# Dirt in water lines after main replacement



## titan7 (Aug 26, 2010)

So plumber replaces our main supply line from meter. He turns on the water and is going in go flush any dirt out via the hose bib in the front of the house. As my dear wife hears the water come on she decides to turn the downstairs bathroom faucet on, I she comes outside and asks why dirt and muddy h2o is coming out. Plumbers said [email protected]@@!!!. So we are not getting h20 in inside as I guess rather than flushing out the dirt at the hose bib she sucked the dirt into the house. Its6pm and he can't come back till Monday. He said we may have to remove all hoses to all angles stops and remove any dirt. I get good pressure at that faucet downstairs bathroom now drained a lot of dirt. Got that toilet working by draining and cleaning out the valve but it's not filling as fast as it did before. Upstairs tub works fine, was a lot of brown water and sand at first. Have not turned on the other fixtures. 

What a mess. The hot water side seems to have more pressure. Both front and backyard hose bibs have good pressure. Plumber said something about flushing the water heater? Should I drain the hoses on each of the fixtures and run them into a bucket? Upstairs we have 3 sinks and two toilets, one shower, and one tub/shower. No water was coming out of the upstairs sinks or shower. Did not try the toilets upstairs. Kitchen sink was not working either. 

I figure if this is simply disconnecting the lines at the fixture and flushing into a bucket I could do that. Not sure if there is some special sequence you have to do?? 

Thank for any advice.


----------



## oh'mike (Sep 18, 2009)

Drain/flush the water heater first----run all bath tubs and hose bibs next---they have large valves and no aerators 

Next move on to the sinks---you may wish to remove the water lines from the faucet and flush into a bucket---toilets might need new guts--and a shut off or two might need to be changed---remove all aerators before flushing faucets---

If there is a lot of mud--this may take a while----


----------



## Ishmael (Apr 24, 2007)

The time to flush it would have been after the connections were made outside/underground, and before the new water service was connected to your water main inside the house. But what's done is done.


----------



## SeniorSitizen (Sep 10, 2012)

She was only trying to help. 

Sand dropping out in the water heater is how I discovered they work real well for a sediment tank at the well. It's been there since 1984 doing a real good job.


----------



## Ghostmaker (Mar 2, 2013)

Remove the aerators on all your faucets and flush the line. Hopefully the plumber did not put small rocks in his replacement line.


----------



## TheEplumber (Jul 20, 2010)

Don't forget to clean the screens in your washing machine inlets


----------



## titan7 (Aug 26, 2010)

Thx, so before I start on the water heater flushing, couple concerns. It's about 20 yrs old, I have never flushed it, it's never been a problem. I read there is a high likelihood of causing problems with it due to flushing it? I guess if there is a issue there is nothing I can do about it as whats done is do.

So I will turn off the gas, 
Turn off the cold supply at the heater
Open the hot water side of a sink up stairs
hook up the hose and turn the valve on and hope it does not break.

EXTRACTED RECORDS:
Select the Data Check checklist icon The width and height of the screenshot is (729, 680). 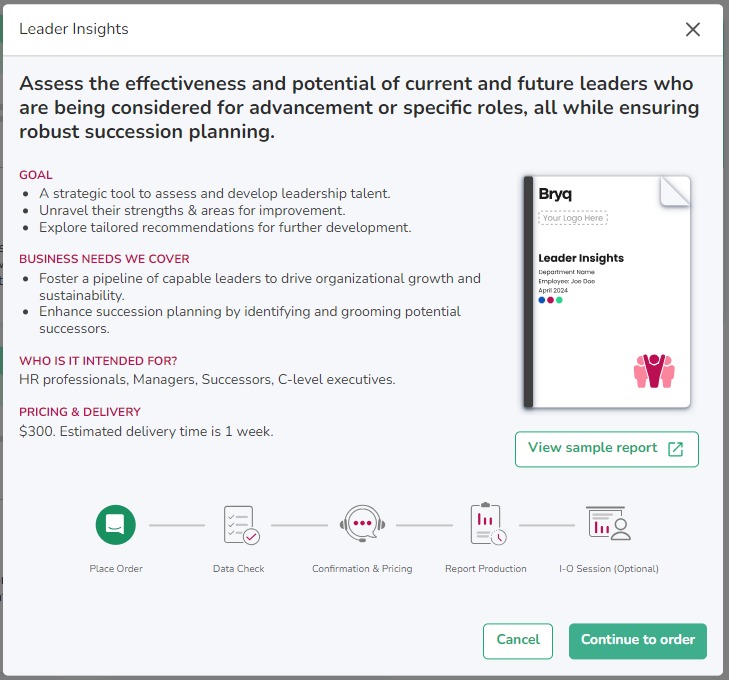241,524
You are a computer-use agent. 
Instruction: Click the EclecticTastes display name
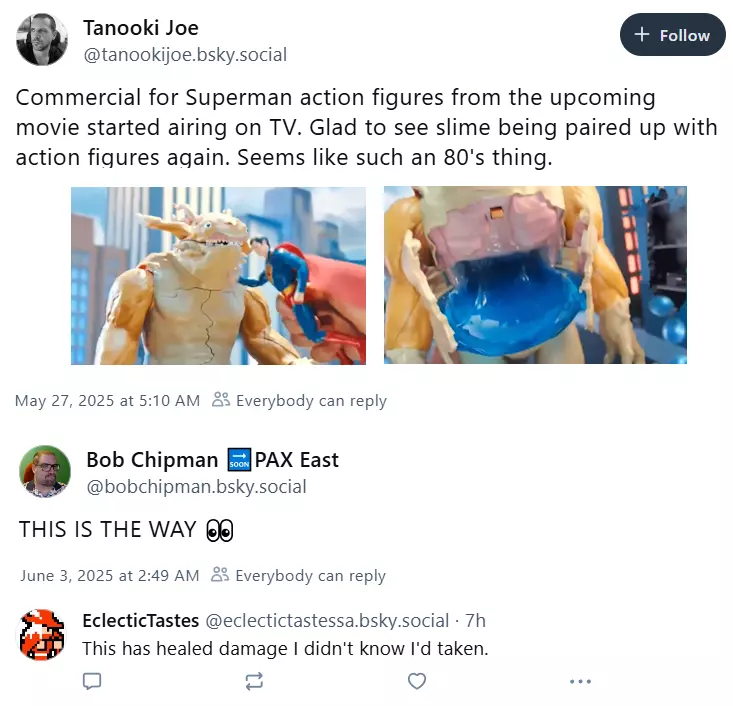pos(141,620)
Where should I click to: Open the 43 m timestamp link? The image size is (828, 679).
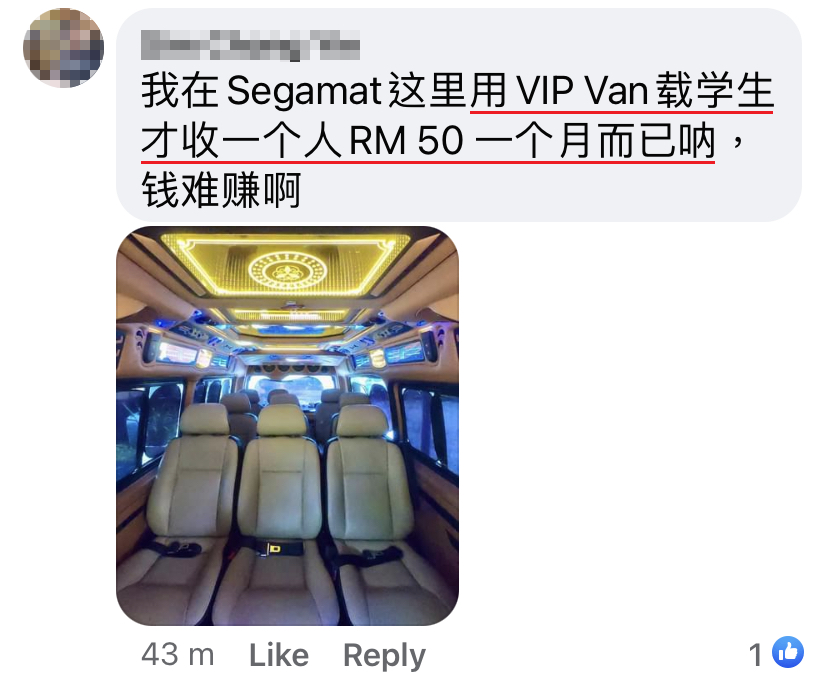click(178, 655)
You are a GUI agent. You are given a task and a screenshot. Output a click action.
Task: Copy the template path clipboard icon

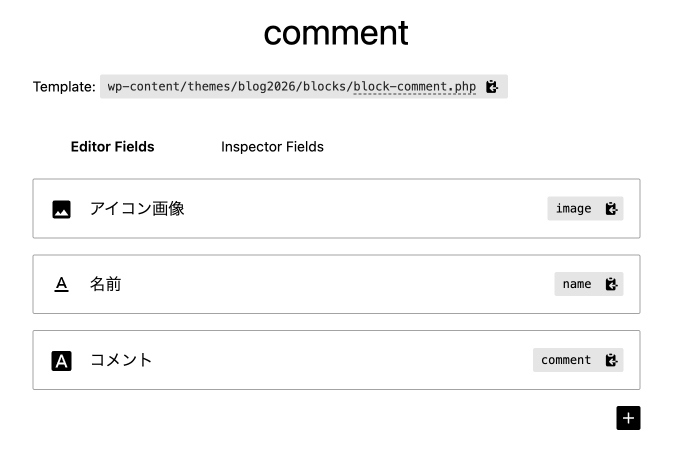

OBJECTIVES:
a) In the water-line thread, what does oh'mike say to drain or flush first?
b) From the water-line thread, set down the passage starting with "Next move on" and going on through "(Apr 24, 2007)".

COMPLETED EXERCISE:
a) The water heater.

b)
Next move on to the sinks---you may wish to remove the water lines from the faucet and flush into a bucket---toilets might need new guts--and a shut off or two might need to be changed---remove all aerators before flushing faucets---

If there is a lot of mud--this may take a while----


----------



## Ishmael (Apr 24, 2007)